Not included in that letter is my attempt at a much larger drawing:
Writing about editing
In my letter “Just cut stuff” I wrote about working on the copyedits of the manuscript for Don’t Call It Art, and how you don’t have to rewrite what’s not there:
Whenever I find myself snagged on a suggested edit, the first thing I ask myself is: Does this even need to be here?
I find the easiest thing to do with something that isn’t working in a piece of writing is to just cut it out completely.
In my letter “All publishing is self-publishing,” I shared my 3 tips for self-editing:
The best editor is you… tomorrow, print your work out and edit it by hand, and record the audiobook before you finish the manuscript!
The easiest thing to write about when you’re writing is writing and the easiest thing to write about when you’re editing… is editing.
Why our house is a library
I’ve often joked that if I were to write a parenting book I’d call it Parent Like A Librarian.
At the library, there are strict rules for behavior that create an environment in which anyone can learn, but there is no agenda, no plan — only time, space, and resources.
The librarian is there to serve whoever comes through the door by connecting them with what they need.
The librarian creates and maintains a collection of materials, makes spaces in which people can work and study, and curates programming tailored to the interests of the humans they serve.
The librarian does not demand any results, does not ask us to be anything other than what we are.
The library is a truly lifelong learning environment — our relationship with the library never ends. As we grow and change, the librarian connects us with what we need.
Read more: “Why our house is a library”
Exhausting routines
As a followup to my letter, “Your hobby looks exhausting!” I wrote another letter, “Your routine sounds exhausting!” about why we care what creative people do with their days:
Maybe your own personal routine should look exhausting to someone else! What sets you free — the more it’s really yours — should probably look like torture to someone else.
Read the rest here.
Fear and… something
In the first episode of Civilisation (1969), “The Skin of our Teeth,” Kenneth Clark takes on why the Roman Empire fell:
“However complex and solid it seems, civilisation is actually quite fragile. It can be destroyed. What are its enemies? Well, first of all fear — fear of war, fear of invasion, fear of plague… fears that make it simply not worthwhile constructing things, or planting trees or even planning next year’s crops. And fear of the supernatural, which means that you daren’t question anything or change anything. The late antique world was full of meaningless rituals, mystery religions, that destroyed self-confidence. And then boredom.

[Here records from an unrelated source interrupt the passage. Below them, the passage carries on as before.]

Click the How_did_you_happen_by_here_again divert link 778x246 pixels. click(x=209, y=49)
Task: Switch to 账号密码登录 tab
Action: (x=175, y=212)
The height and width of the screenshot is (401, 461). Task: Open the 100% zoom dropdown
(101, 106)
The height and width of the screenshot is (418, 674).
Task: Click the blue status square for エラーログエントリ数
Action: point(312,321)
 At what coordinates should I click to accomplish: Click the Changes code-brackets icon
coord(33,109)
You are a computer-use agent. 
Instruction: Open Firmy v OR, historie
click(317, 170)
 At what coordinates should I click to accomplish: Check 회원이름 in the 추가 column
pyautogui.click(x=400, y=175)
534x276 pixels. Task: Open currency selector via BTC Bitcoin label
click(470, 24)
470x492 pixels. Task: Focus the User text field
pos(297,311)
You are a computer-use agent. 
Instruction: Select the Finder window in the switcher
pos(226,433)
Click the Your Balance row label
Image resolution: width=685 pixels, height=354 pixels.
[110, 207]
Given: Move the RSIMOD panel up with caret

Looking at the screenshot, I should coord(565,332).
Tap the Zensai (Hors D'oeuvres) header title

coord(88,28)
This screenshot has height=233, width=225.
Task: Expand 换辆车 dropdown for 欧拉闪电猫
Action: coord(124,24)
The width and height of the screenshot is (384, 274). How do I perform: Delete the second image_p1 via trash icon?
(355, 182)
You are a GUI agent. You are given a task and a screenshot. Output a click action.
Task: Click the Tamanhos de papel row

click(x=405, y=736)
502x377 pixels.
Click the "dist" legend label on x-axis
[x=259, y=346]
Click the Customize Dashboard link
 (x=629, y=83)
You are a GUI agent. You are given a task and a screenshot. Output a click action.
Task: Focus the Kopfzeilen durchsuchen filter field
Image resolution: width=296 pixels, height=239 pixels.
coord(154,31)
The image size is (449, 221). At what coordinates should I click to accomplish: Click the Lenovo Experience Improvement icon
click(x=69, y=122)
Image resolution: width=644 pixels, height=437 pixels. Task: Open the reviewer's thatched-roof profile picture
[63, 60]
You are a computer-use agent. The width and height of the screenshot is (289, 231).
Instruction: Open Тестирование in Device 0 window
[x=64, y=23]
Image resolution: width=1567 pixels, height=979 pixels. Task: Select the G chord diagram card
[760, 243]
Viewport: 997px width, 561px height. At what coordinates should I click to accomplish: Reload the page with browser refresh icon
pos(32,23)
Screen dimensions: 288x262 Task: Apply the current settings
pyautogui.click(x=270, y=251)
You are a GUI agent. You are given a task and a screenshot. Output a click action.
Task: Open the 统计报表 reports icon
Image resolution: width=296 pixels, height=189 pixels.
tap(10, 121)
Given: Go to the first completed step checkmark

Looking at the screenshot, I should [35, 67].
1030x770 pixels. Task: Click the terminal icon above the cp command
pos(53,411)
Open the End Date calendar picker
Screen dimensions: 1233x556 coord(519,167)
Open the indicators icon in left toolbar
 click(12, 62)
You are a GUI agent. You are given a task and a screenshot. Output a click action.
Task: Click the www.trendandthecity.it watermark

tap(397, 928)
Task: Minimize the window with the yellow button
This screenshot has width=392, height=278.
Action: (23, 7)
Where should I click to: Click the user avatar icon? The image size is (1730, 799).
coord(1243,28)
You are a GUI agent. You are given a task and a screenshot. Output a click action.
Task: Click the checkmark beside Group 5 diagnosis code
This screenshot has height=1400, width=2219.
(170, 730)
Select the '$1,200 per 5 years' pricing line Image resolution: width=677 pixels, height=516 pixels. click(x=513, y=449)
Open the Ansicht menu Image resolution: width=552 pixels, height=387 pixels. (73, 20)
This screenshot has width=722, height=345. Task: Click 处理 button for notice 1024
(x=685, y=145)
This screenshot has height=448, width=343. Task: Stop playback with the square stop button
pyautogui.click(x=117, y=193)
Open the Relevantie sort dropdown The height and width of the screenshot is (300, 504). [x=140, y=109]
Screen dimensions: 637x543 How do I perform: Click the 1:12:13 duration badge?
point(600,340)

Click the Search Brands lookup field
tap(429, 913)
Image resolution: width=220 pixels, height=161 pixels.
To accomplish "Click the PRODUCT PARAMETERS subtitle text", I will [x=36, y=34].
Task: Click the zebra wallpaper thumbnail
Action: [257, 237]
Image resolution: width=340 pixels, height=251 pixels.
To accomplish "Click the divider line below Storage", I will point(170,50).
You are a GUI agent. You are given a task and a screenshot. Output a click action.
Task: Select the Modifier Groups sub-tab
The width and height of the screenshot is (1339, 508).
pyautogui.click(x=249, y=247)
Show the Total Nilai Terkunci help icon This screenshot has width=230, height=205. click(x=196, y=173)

The feeling of hopelessness which can overtake people even with a high degree of material prosperity…”
In the book, Clark switches the word “boredom” to “exhaustion,” which is interesting to me. He continues:
“[Civilisation] requires confidence — confidence in the society in which one lives, belief in its philosophy, belief in its laws, and confidence in one’s own mental powers… People sometimes think that civilisation consists in fine sensibilities and good conversation and all that. These can be among the agreeable results of civilisation, but they are not what make a civilisation, and a society can have these amenities and yet be dead and rigid.
Jeez, alright K.C., so where does that leave the individual?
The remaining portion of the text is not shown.